▶ EXERCISE AIM: In the material below, tally the lines that include the string "Natal", then write down only the total.

################

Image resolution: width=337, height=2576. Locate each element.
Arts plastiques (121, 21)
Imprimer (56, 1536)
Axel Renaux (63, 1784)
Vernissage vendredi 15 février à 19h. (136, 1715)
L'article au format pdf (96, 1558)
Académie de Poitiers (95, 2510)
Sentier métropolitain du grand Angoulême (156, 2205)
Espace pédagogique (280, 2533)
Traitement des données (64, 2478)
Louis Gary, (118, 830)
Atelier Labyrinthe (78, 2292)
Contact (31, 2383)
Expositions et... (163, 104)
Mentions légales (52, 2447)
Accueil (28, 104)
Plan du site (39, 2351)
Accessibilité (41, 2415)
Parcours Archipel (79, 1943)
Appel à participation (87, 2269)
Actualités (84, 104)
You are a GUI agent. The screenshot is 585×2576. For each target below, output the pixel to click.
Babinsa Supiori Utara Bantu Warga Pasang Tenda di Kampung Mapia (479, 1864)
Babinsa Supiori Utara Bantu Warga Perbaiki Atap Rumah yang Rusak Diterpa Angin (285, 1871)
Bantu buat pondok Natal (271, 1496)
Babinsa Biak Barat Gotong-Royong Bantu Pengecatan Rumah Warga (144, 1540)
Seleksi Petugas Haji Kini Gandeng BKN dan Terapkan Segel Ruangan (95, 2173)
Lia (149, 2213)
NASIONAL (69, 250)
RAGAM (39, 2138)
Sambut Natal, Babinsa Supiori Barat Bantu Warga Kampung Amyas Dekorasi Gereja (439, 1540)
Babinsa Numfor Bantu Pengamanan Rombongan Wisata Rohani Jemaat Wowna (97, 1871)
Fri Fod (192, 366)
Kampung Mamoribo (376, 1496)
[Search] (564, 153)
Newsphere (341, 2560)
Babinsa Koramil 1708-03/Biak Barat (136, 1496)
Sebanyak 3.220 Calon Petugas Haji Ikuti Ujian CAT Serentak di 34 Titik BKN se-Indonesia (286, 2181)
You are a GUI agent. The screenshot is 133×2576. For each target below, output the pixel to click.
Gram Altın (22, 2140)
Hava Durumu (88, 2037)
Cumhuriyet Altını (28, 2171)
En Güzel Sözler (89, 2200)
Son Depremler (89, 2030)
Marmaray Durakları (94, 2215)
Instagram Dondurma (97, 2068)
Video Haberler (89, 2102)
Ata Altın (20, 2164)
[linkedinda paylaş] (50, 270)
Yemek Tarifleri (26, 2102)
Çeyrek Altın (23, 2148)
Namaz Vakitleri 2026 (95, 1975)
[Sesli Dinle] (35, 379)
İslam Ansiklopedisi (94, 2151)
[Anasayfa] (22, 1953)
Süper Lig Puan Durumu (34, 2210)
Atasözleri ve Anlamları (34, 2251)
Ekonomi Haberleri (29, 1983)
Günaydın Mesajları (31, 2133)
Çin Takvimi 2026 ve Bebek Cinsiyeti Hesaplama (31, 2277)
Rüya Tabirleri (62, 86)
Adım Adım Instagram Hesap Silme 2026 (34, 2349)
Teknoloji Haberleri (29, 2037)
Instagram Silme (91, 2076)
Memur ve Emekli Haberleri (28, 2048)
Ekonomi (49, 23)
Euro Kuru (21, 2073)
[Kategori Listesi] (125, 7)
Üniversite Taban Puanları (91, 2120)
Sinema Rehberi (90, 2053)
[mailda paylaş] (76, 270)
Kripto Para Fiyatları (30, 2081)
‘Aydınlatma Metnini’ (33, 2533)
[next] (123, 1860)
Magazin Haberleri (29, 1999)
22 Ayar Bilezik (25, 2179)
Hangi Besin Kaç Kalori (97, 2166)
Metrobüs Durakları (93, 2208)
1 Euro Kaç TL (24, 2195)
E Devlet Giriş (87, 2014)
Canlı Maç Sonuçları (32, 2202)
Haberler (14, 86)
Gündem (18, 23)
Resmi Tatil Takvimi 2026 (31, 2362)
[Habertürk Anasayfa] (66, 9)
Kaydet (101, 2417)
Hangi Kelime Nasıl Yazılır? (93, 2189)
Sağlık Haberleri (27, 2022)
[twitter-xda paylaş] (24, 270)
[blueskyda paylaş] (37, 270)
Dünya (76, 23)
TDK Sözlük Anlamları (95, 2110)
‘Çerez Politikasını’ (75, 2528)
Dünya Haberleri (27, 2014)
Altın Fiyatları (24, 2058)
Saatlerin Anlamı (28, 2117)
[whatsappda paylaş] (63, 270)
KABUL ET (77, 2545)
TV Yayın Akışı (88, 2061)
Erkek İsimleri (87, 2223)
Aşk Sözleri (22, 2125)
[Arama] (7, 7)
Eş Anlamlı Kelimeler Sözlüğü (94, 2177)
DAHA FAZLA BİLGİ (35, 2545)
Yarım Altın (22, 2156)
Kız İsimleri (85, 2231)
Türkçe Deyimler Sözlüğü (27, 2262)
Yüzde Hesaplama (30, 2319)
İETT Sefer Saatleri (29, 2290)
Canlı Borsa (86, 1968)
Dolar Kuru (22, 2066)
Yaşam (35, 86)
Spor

################

▶ RESPONSE TO THE TASK: 2